The ARTEKNE Creative Benchmark (ACB) is an 8-axis evaluation framework designed to measure whether AI-generated creative output meets the standard of luxury brand campaigns. We're open-sourcing the methodology.
The Problem with Existing Benchmarks
Current AI image quality benchmarks were designed for research, not commerce. FID (Fréchet Inception Distance) measures statistical similarity to a reference dataset. CLIP Score measures text-image alignment. ImageReward measures human aesthetic preference.
None of these capture what a creative director actually evaluates when reviewing campaign imagery: Does this image build the brand? Does it maintain visual consistency with the rest of the campaign? Does it tell a story that commands premium pricing?
The 8-Axis Framework
ACB evaluates AI creative output across eight dimensions, each scored on a 1–10 scale:
| AXIS | MEASURES | WHY IT MATTERS |
|---|---|---|
| 1. Color Science | Palette sophistication, harmony, tonal range | First thing the eye registers |
| 2. Composition | Visual weight, negative space, focal point | Separates "editorial" from "snapshot" |
| 3. Lighting | Directionality, mood, shadow quality | $500 shot vs. $50K campaign |
| 4. Model Realism | Anatomy, skin texture, expression | Uncanny valley destroys credibility |
| 5. Styling | Garment fit, accessory coordination | Signals "catalog" vs. "campaign" |
| 6. Environmental Integration | Model-environment relationship, scale | Compositing artifacts are instant tells |
| 7. Campaign Consistency | Visual language across a series | One image ≠ a campaign |
| 8. Brand Narrative | Does it tell a story? Build value? | The highest-order evaluation |
Baseline Results (v1.0)
We scored outputs from Midjourney v7, DALL-E 4, Stable Diffusion 3, Runway Gen-4, and ARTEKNE/Hephaestus across all 8 axes:
| SYSTEM | CS | CO | LI | MR | ST | EI | CC | BN | AVG |
|---|---|---|---|---|---|---|---|---|---|
| Midjourney v7 | 8.0 | 7.5 | 7.5 | 6.5 | 5.0 | 7.0 | 3.0 | 2.0 | 5.8 |
| DALL-E 4 | 7.0 | 7.0 | 6.5 | 6.0 | 4.5 | 6.5 | 2.5 | 2.0 | 5.3 |
| Stable Diffusion 3 | 6.5 | 6.5 | 6.0 | 5.5 | 4.0 | 6.0 | 2.0 | 1.5 | 4.8 |
| Runway Gen-4 | 7.5 | 7.0 | 7.0 | 6.0 | 4.5 | 7.0 | 3.0 | 2.5 | 5.6 |
| ARTEKNE | 8.2 | 7.5 | 7.8 | 7.0 | 7.5 | 8.0 | 8.5 | 8.0 | 7.8 |
Key Finding
Single-image generators (Midjourney, DALL-E, SD) score competitively on individual image quality axes (CS, CO, LI) but collapse on system-level axes (CC, BN). This is because they have no concept of "campaign" or "brand" — each image is generated independently.

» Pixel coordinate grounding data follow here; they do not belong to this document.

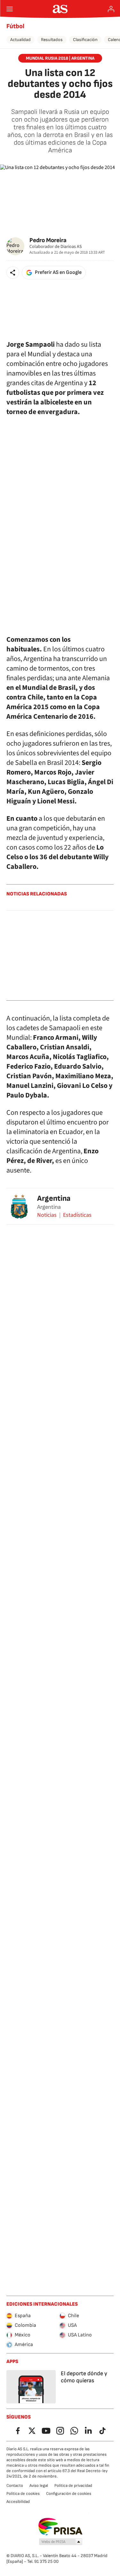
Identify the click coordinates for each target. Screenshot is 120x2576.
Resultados (52, 39)
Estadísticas (77, 1215)
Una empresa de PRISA (60, 2526)
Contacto (14, 2485)
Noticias (47, 1215)
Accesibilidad (18, 2501)
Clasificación (85, 39)
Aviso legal (38, 2485)
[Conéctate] (111, 9)
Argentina (53, 1198)
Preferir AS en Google (58, 272)
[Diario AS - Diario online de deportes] (60, 9)
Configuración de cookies (68, 2493)
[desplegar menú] (9, 8)
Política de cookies (23, 2493)
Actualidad (20, 39)
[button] (12, 273)
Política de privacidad (73, 2485)
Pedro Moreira (48, 240)
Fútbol (15, 26)
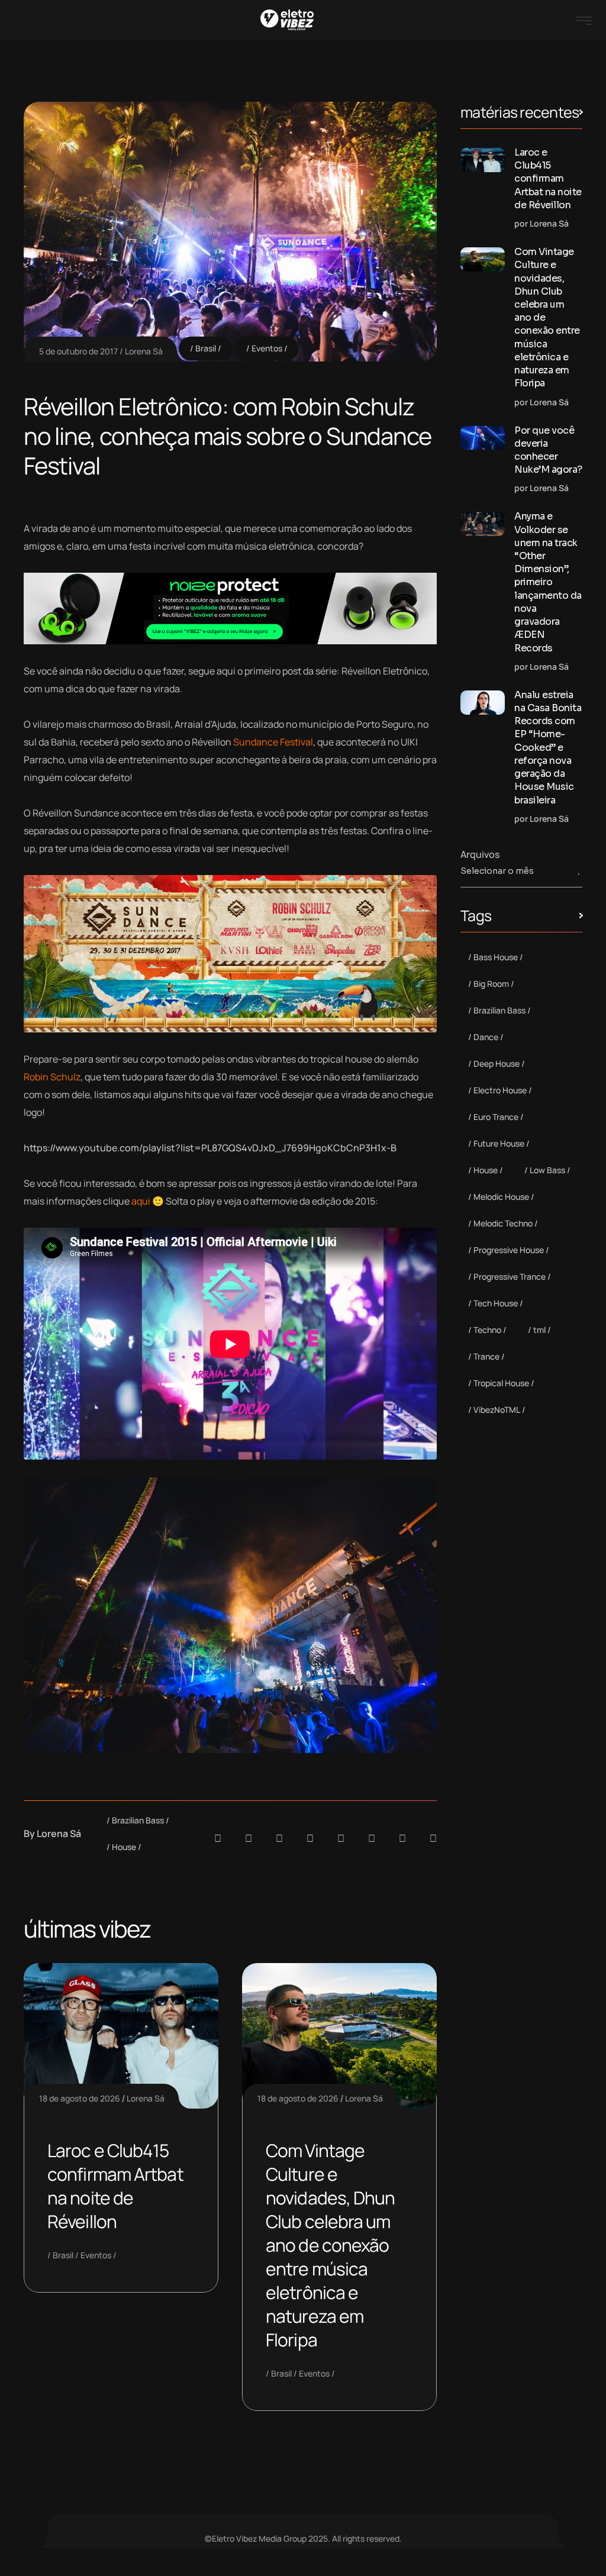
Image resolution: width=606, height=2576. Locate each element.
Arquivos (479, 854)
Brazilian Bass (138, 1820)
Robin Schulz (52, 1076)
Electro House (500, 1090)
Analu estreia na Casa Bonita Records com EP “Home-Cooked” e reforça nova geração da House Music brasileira (547, 747)
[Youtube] (433, 1838)
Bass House (495, 957)
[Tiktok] (371, 1838)
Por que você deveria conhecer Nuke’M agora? (548, 450)
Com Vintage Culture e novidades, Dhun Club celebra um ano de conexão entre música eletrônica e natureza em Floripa (330, 2245)
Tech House (495, 1303)
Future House (498, 1143)
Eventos (267, 348)
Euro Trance (495, 1116)
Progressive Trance (509, 1276)
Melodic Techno (503, 1223)
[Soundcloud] (217, 1838)
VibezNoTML (496, 1409)
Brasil (205, 348)
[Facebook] (279, 1838)
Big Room (491, 983)
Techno (487, 1329)
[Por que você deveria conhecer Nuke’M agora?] (482, 438)
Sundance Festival (273, 741)
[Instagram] (340, 1838)
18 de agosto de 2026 (79, 2098)
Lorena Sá (144, 351)
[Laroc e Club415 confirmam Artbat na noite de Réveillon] (482, 160)
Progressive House (508, 1249)
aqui (140, 1201)
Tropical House (501, 1383)
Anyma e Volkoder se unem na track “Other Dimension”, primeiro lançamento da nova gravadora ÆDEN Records (548, 582)
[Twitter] (402, 1838)
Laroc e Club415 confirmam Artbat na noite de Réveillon (115, 2185)
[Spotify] (248, 1838)
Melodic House (501, 1196)
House (124, 1846)
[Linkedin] (310, 1838)
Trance (486, 1356)
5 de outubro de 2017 (78, 351)
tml (539, 1329)
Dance (485, 1036)
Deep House (496, 1063)
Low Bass (547, 1170)
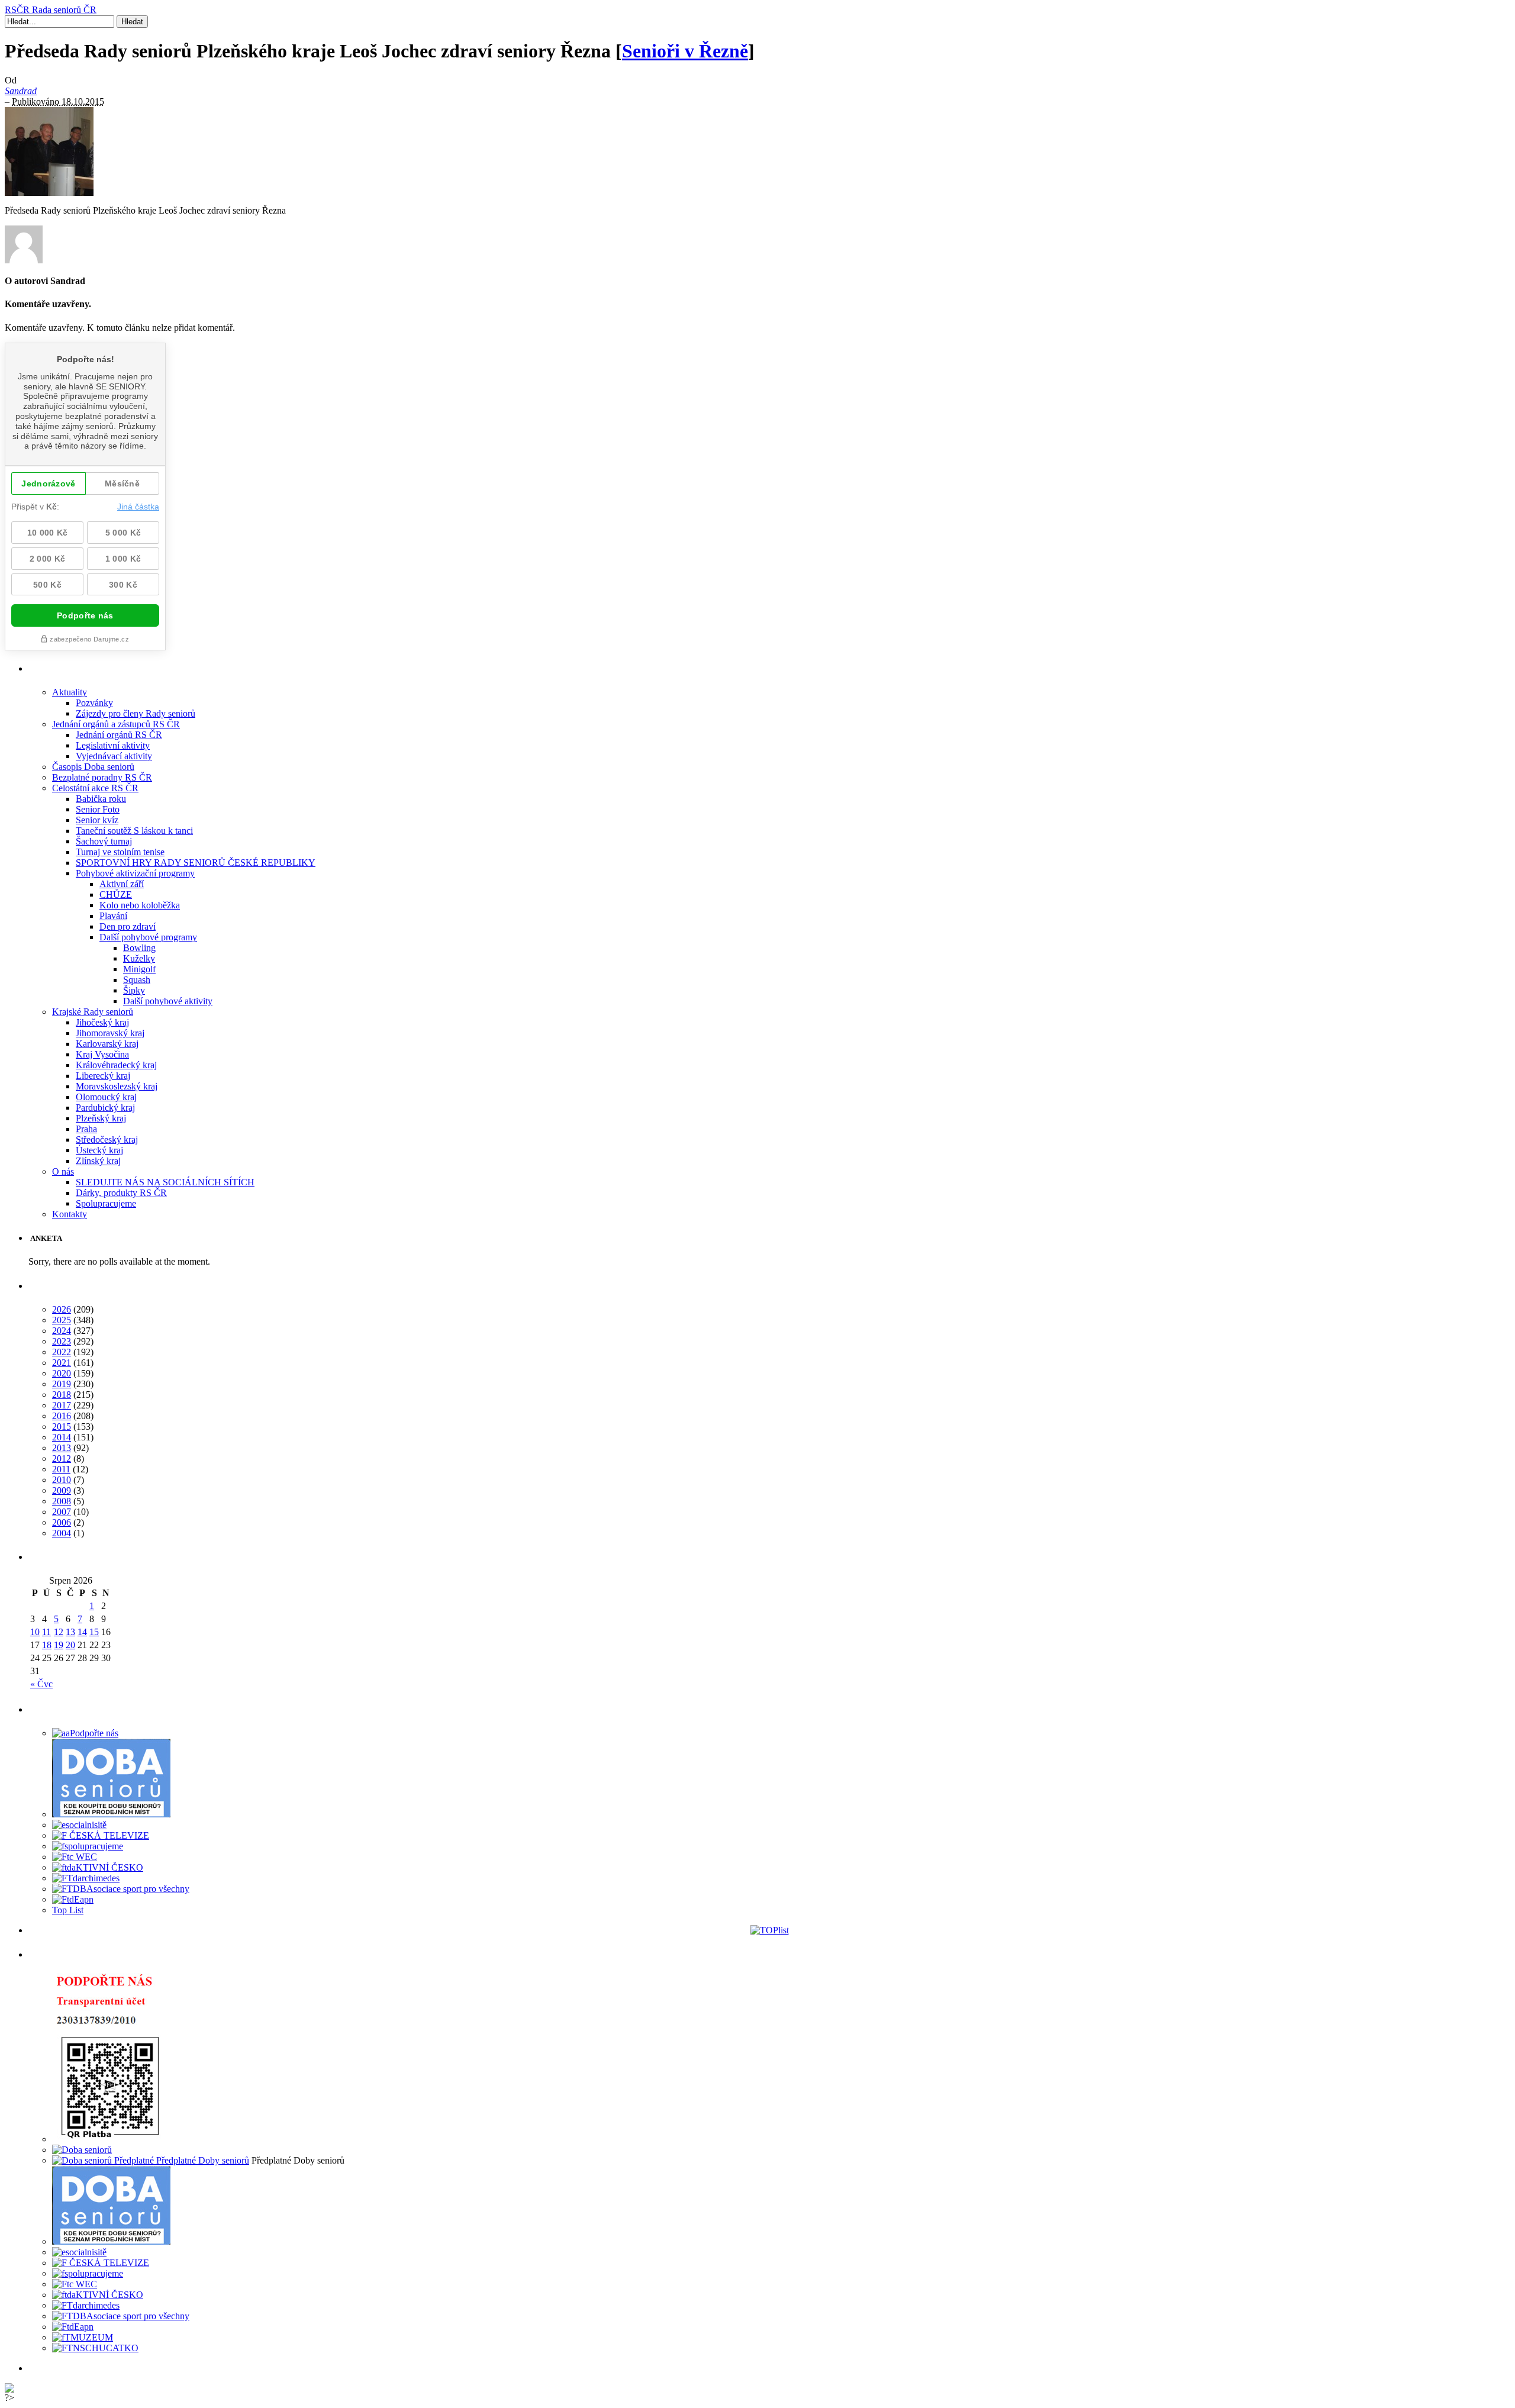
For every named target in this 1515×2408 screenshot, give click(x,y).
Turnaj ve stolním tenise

ARTEKNE's multi-agent architecture specifically addresses this gap. The 209-agent system maintains brand DNA, visual language, and narrative consistency across every generated image — which is why it scores 8.0+ on Campaign Consistency and Brand Narrative where competitors score 2.0–3.0.
The gap between AI creative tools is not in individual image quality. It's in system-level creative thinking. That's the gap Autonomous Creative is designed to close.
How to Contribute
ACB is open-source. We welcome contributions in three forms:
- New system evaluations — Run the benchmark on additional AI systems and submit results
- Methodology improvements — Propose new axes, refined scoring criteria, or alternative protocols
- Evaluator participation — Join the evaluator pool (especially creative directors with luxury brand experience)
Repository: github.com/artekne/creative-benchmark
ACB methodology is released under MIT License. Results data is released under CC BY 4.0.